AG.it is a control plane where a project's state isn't reported — it's computed. Every number on the screen is a promise of trust, so this page is honest about it: what gets computed, what makes a number true, and where a number rests on a human decision rather than a bare fact.
Status, money and risk aren't what someone wrote about themselves. They are derived from three kinds of facts and recomputed from scratch on every change.
Any number opens up to its cause: the verdict shows an evidence line (“N tasks closed · M/K goals accepted”), and every change in the diff stands on the date of a fact or a signal. If data is missing, it says so in words — it never substitutes a plausible zero.
The key indicators a buyer cares about. For each: what it means, and what makes it true. Money is always kept separate by currency — rubles and dollars are never merged into one total.
The sum over milestones that are already accepted. This is money whose outcome is locked in.
True when: the milestone is accepted — the act is signed (or acceptance is explicitly confirmed by a person). Until the act exists, money doesn't land here, no matter how many tasks are closed.
The sum over money milestones not yet accepted. Money in flight: the outcome may be nearly done, but the act isn't signed.
True when: a milestone has money and a deadline but no acceptance yet. “Revenue + backlog” = the project's entire money figure.
The part of “backlog” flagged red: money that may not arrive. It's a subset of backlog, not a separate sum on top.
True when: an unaccepted money milestone is blocked, marked at-risk, or its deadline has already passed. A passed deadline counts as a threat even if the work is on track — deliberately cautious, in favour of early warning.
How many days the project is behind plan. Highlighted in the header and the verdict line.

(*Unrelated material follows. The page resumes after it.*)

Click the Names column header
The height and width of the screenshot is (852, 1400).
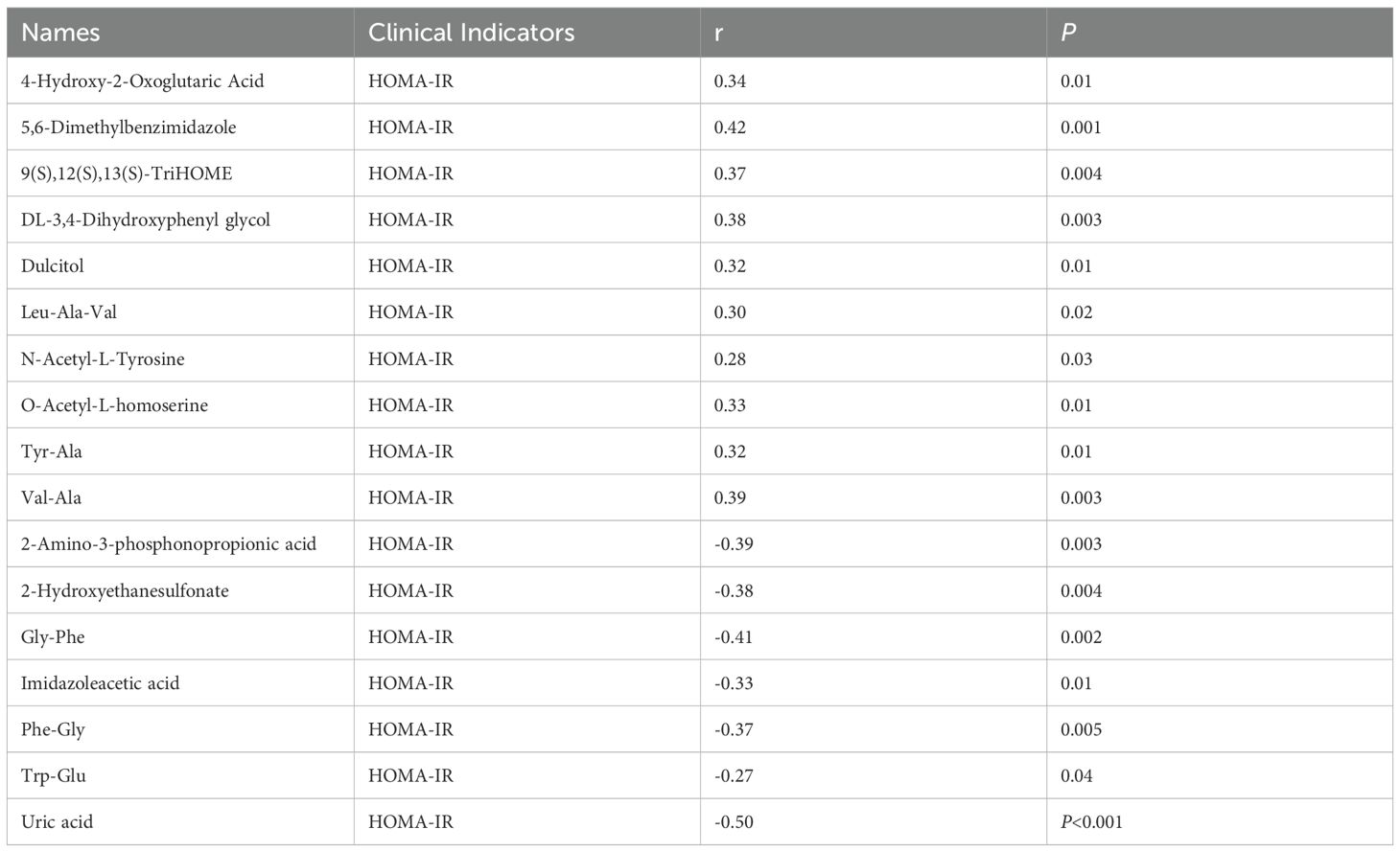coord(60,33)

True when: computed from task dates — it's the largest delay across tasks (the most overdue one sets the bar), not an average. A direct read from planned dates, no manual estimate.

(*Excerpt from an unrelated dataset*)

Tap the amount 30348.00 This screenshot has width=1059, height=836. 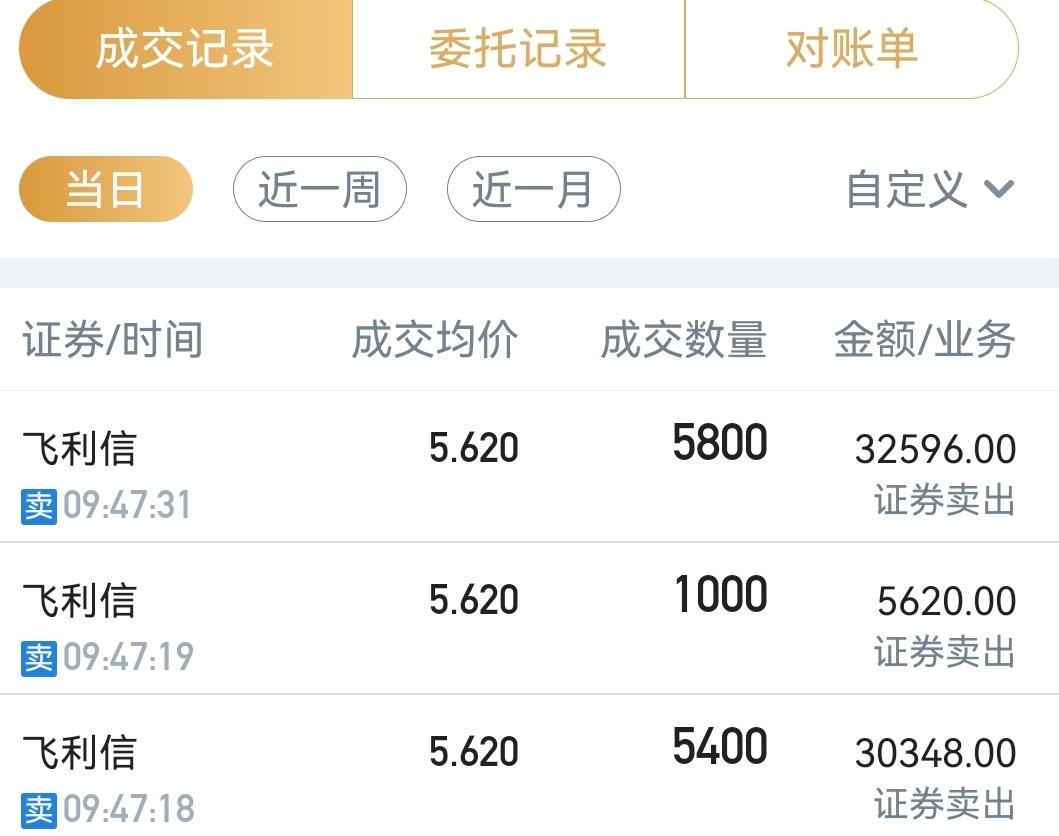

The share of closed tasks. Useful as a pace of work, but on its own it isn't money — which is why the money read, not the percentage, always leads.

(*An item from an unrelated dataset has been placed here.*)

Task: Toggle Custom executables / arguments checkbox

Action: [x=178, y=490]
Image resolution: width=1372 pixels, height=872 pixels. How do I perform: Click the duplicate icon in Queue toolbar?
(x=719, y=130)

True when: computed as the percentage of closed tasks out of active ones (cancelled tasks are excluded from the denominator). It's about activity; “80% done” says nothing without a money read beside it.
The project's traffic light: on track · risk · danger. The same criterion for the project card and the portfolio register.
True when: derived from facts — a blocked goal or a large delay → danger; an at-risk goal, a meaningful delay, or a new risk → risk; otherwise on track. A green chip can't sit above a “money at risk” banner — the worse of the two is taken.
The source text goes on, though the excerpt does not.